Efforts to develop a vaccine against Ebola virus have met with limited success, and it is likely that the virus employs complex immune evasion mechanisms that present unique challenges for vaccine design. Understanding these evasion mechanisms is a critical first step in developing an effective vaccine.
In this study, published in PLoS Pathogens, the authors examined the role of a protein secreted in large quantities by Ebola virus-infected cells.

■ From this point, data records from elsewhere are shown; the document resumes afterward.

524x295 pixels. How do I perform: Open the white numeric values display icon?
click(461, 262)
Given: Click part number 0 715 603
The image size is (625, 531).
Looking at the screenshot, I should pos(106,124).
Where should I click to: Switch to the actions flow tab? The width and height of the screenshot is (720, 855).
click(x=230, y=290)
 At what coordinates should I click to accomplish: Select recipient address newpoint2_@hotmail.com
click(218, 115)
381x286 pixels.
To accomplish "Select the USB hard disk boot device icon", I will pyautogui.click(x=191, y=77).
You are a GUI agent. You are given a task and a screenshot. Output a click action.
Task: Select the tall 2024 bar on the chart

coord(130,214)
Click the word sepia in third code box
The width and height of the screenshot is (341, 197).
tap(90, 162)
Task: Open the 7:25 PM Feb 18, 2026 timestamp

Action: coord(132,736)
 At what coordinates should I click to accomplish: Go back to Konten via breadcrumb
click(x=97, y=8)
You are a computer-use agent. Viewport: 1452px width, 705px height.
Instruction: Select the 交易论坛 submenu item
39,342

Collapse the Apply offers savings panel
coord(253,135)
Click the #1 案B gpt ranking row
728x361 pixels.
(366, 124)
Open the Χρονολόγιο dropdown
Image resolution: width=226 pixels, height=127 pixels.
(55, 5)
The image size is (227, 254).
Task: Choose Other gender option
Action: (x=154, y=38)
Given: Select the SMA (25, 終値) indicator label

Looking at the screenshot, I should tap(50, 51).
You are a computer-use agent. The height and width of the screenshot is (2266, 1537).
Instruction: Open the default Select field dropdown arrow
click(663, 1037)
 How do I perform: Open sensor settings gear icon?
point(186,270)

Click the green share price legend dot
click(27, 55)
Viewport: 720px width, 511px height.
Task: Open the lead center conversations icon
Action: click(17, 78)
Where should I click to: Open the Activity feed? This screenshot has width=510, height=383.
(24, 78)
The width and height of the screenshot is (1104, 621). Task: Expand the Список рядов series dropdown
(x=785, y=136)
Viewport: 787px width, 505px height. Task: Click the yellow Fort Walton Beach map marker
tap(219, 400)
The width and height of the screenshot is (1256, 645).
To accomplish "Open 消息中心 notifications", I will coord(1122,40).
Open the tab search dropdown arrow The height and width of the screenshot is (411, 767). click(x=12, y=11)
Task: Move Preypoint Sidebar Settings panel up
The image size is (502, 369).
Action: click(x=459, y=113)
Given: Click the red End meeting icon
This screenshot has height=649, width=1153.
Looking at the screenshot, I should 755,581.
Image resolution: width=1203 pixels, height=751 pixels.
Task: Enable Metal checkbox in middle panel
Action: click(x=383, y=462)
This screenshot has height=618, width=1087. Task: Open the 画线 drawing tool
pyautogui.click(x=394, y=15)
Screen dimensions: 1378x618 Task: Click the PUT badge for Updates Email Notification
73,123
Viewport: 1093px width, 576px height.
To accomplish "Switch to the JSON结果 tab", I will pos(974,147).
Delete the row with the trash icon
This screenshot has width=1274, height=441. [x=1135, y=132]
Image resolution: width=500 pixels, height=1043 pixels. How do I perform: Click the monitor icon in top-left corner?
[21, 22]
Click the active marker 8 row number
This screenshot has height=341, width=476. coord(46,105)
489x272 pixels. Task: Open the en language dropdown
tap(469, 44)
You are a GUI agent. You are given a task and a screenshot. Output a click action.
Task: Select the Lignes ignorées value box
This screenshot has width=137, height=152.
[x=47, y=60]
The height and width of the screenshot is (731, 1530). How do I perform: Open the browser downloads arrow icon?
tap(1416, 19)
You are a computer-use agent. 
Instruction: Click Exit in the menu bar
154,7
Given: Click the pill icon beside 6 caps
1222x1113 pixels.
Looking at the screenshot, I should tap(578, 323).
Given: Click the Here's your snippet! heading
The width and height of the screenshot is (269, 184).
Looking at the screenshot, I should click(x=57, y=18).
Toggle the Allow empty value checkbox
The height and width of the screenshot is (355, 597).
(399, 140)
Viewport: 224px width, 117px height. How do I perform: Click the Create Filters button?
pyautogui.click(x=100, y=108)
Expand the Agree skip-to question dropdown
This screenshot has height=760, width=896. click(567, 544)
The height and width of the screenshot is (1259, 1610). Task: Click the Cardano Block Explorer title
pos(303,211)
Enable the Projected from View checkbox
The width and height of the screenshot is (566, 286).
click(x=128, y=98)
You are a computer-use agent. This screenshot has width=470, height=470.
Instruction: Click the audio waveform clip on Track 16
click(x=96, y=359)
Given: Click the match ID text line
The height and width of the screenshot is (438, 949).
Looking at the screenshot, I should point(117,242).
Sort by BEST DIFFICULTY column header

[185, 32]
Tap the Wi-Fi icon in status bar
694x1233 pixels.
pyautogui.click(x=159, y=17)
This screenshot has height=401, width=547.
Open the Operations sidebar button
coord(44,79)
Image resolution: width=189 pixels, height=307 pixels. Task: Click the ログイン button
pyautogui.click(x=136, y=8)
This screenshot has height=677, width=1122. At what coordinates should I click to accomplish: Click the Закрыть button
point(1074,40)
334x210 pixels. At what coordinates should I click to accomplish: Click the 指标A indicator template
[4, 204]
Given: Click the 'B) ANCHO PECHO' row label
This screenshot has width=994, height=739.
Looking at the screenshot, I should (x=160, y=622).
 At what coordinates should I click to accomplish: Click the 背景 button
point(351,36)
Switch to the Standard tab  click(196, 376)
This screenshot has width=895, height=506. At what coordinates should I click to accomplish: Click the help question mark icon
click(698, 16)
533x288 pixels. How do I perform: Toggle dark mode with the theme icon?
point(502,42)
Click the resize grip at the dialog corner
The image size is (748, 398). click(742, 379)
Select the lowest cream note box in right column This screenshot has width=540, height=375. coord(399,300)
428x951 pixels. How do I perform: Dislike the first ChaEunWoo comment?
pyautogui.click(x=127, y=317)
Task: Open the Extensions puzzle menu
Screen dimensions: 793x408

The protein shares regions with a membrane protein that the virus expresses on its surface and uses to initiate the infection process.
The authors studied antibodies generated by immunizing mice with the viral surface protein and/or the secreted protein. They determined that the secreted protein can selectively drive induction of antibody responses to itself and also compete for antibodies to the viral surface protein that would otherwise bind to and inactivate the virus.
Gopi Mohan, a graduate student at Emory University is first author of the paper. Richard Compans, professor of microbiology and immunology, led the research along with assistant professor Chinglai Yang.
“Our findings provide an explanation for the lack of protective antibodies against the viral surface protein in patients who have survived Ebola virus infection,” says Yang.
“We hypothesize that the secreted protein allows the virus to subvert the host antibody response in vivo, and that this may enable the virus to cause repeated or sustained infection in its natural reservoir.”
The results suggest that immunity induced by a vaccine may need to reach a sufficient threshold to effectively neutralize all the incoming virus to protect against Ebola virus infection.
These findings raise new challenges for Ebola vaccine design, as vaccines will probably have to be tailored to overcome or avoid the ability of the secreted decoy protein to interfere with host antibodies.
Such approaches could enable the development of more efficacious vaccines to prevent Ebola virus infection.
The study is supported by grants from the National Institutes of Health.